The '73 to '80 increase was a continuous event - the price never went down.
So do current out-of-favor TOD conspiracy theories include the eco-cultists that believe 1) Global Warming is bad and more threatening than PO, 2) Global Warming is caused by CO2, 3) people generate CO2 and therefore cause Global Warming, 4) people need to be controlled by government in order to control Global Warming? Isn't it a fact that these eco-cultists ignore growing evidence that global temperatures are moderating in concert with solar activity as forecast by the solar inertial motion (SIM) theory of climate change? Or does the average TOD contributor favor belief system 1 through 4 above? I'm curious.
My in-laws are trying to finish their corn harvest in Iowa now. They had to plant late due to a wet and cold spring/early summer. Now snow is forcast this week which will hurt the remaining harvest.
I think the one thing we do know about the climate is that it is very dynamic. It should be pretty obvious that erring on the side of warming is preferable to a colder planet.
"Driving speculators out of the oil market does not change the fact that the marginal cost of a new barrel
of crude is fast approaching the $100/bbl mark. Oil’s recent price drop is a massive tax cut for beleaguered
OECD consumers (see pp 4-6), one that should help get the economic ball rolling again. While abetting
near-term growth prospects, the supply toll from oil’s decline means consumers may end up paying more in
the future."
Say no more. If credit is an issue tough luck for all new development projects, why would anyone start a new project given the risks associated with it e.g dry hole etc etc if the reward was to get paid less for the stuff if your able to produce it that what you're costs then add up to? Credit chrisis or not one day sooner or later regardless we'll see oil prices heading to the moon.
Thanks Gail,
perhaps you should have added Chart 3: Savings Rates: OECD and OPEC, which is actually revealing the New World Order, which is exactly the other way round old dubya had intended.
From the report:
This means that when Bin Laden kept the US military busy in making "peace" in the Middle East his home country was clandestinely sacking the US economy: It sucked out the money from the oil-addicted economy and encouraged its amphoric president to lose the other half of the budget in a hopeless attempt to curb terrorism with asymetric warfare.
You really had Double bad luck to have had dubya to the fore.
I think its entirely possible Dubya and co. were actually knowingly in on the strategy. Long family history with the Saudi royals etc. That would make it TRIPLE bad luck except at some point one must drop the possibility of "chance" and start to look for other causes.

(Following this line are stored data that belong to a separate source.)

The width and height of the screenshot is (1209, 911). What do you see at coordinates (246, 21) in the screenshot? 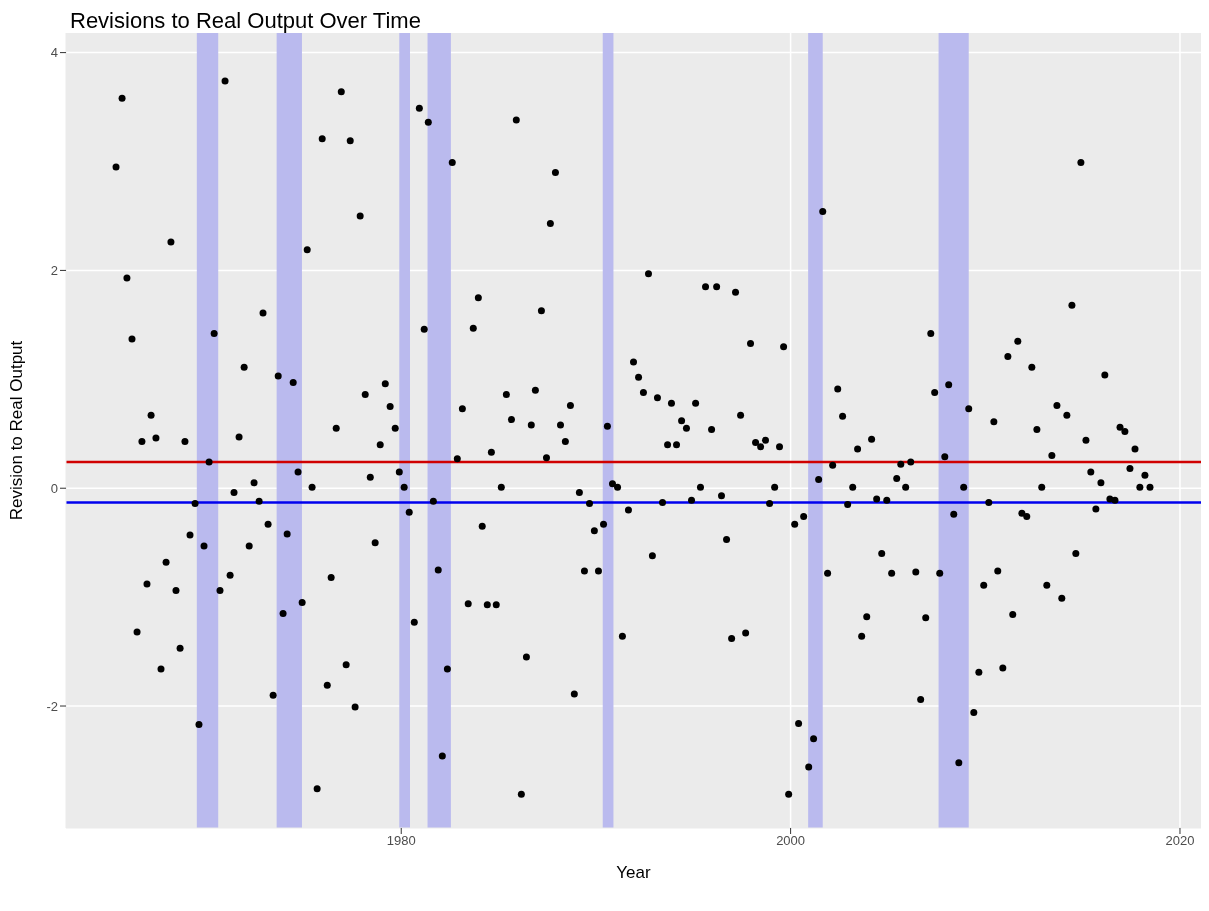
I see `chart-title: Revisions to Real Output Over Time` at bounding box center [246, 21].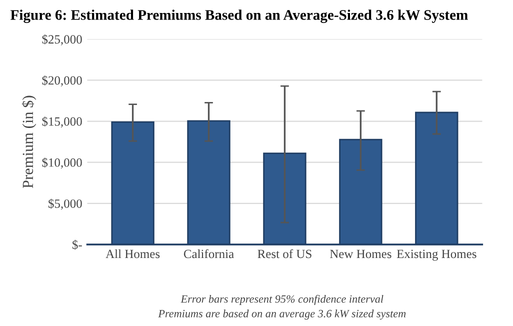  What do you see at coordinates (77, 245) in the screenshot?
I see `y-tick-label: $-` at bounding box center [77, 245].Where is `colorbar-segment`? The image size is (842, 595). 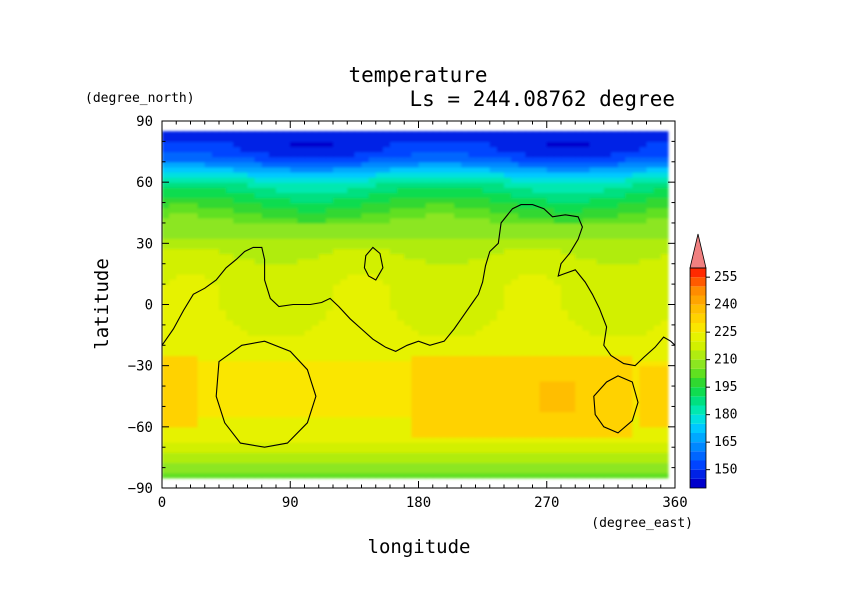 colorbar-segment is located at coordinates (698, 364).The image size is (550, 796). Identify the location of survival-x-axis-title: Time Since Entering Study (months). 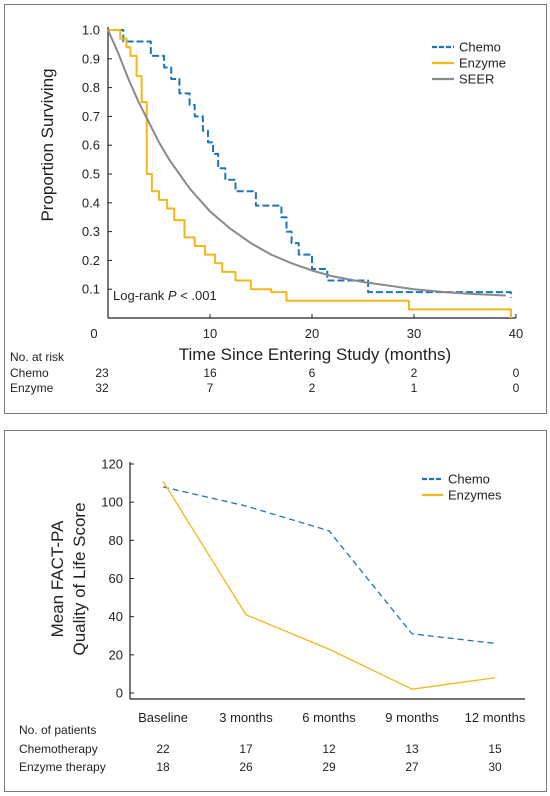
(315, 354). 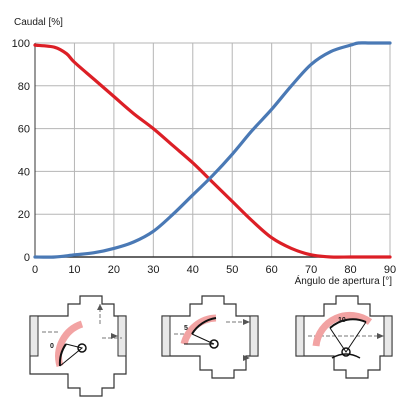 I want to click on y-tick-label: 80, so click(x=24, y=87).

How about the most obvious cause: that Dubya, the neocons, and the US Republican party collectively were not intelligent enough to overcome their instinctive political prejudices. They really believed that the Iraqis would not be willing or able to provide enough violent resistance to completely sabotage their plans to profit from the occupation. In short - the last desperate gamble failed.
Sent to http://www.change.gov/page/s/yourvision
Address the issue of declining fossil fuel production and exportation directly and openly with the American people.
Implement widespread energy conservation strategies.
Start the transition of the U.S. economy from fossil fuels - oil, coal, and natural gas - to renewable forms of energy (with a positive EROEI ) as quickly as possible.